What you have to do:
What you give back should be exactly the opening lines of the data, ending with the line that contains "scooby doo lesbian porn (62, 136)" and including it.
::: Exercise data :::
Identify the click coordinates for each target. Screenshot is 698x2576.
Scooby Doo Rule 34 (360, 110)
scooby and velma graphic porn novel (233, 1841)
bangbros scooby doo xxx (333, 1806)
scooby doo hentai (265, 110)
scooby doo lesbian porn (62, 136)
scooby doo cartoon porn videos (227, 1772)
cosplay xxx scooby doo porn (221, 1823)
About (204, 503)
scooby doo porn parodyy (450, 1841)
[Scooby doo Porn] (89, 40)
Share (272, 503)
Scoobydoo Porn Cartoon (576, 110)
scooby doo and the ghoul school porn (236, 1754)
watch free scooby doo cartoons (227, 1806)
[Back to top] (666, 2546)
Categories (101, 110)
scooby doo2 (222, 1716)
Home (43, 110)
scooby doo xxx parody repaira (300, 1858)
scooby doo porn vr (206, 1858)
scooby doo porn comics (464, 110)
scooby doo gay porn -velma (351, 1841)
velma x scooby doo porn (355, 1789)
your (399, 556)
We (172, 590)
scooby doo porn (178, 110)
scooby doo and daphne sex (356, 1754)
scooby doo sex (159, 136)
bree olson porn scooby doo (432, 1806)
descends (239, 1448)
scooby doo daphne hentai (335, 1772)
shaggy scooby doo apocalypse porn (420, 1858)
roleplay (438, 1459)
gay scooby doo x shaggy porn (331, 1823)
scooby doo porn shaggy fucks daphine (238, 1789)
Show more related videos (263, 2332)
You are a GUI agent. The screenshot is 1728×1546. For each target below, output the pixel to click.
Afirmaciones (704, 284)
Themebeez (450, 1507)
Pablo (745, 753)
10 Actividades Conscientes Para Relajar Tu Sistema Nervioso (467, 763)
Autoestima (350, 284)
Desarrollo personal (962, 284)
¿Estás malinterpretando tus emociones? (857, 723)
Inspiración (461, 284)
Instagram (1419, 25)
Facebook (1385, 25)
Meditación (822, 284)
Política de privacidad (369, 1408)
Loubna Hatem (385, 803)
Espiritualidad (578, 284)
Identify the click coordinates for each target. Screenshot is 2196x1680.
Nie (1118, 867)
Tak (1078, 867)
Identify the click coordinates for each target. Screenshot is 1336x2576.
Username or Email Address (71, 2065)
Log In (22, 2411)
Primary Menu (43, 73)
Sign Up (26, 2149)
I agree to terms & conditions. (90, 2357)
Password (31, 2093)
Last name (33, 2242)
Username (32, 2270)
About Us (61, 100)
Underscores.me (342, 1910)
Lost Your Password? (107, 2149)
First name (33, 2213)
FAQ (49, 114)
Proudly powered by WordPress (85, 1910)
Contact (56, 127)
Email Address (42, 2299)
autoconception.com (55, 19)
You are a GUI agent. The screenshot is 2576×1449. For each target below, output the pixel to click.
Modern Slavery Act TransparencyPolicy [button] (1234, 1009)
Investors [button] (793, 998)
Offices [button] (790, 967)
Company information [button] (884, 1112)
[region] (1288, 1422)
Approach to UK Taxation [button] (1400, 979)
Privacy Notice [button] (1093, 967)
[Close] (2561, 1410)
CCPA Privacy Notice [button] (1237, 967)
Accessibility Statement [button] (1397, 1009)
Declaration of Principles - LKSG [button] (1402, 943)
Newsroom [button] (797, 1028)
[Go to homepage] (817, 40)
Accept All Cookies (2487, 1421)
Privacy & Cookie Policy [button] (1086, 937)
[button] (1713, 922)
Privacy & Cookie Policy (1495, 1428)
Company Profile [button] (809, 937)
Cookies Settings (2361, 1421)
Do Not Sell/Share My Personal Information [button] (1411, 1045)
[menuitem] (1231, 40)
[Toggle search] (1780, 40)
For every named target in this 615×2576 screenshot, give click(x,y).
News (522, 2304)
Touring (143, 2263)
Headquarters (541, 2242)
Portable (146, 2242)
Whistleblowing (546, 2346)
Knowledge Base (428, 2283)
:::
Answer to this problem:
Identify the click coordinates for each target. Screenshot is 698x2576.
Scooby Doo Rule 34 (360, 110)
scooby and velma graphic porn novel (233, 1841)
bangbros scooby doo xxx (333, 1806)
scooby doo hentai (265, 110)
scooby doo lesbian porn (62, 136)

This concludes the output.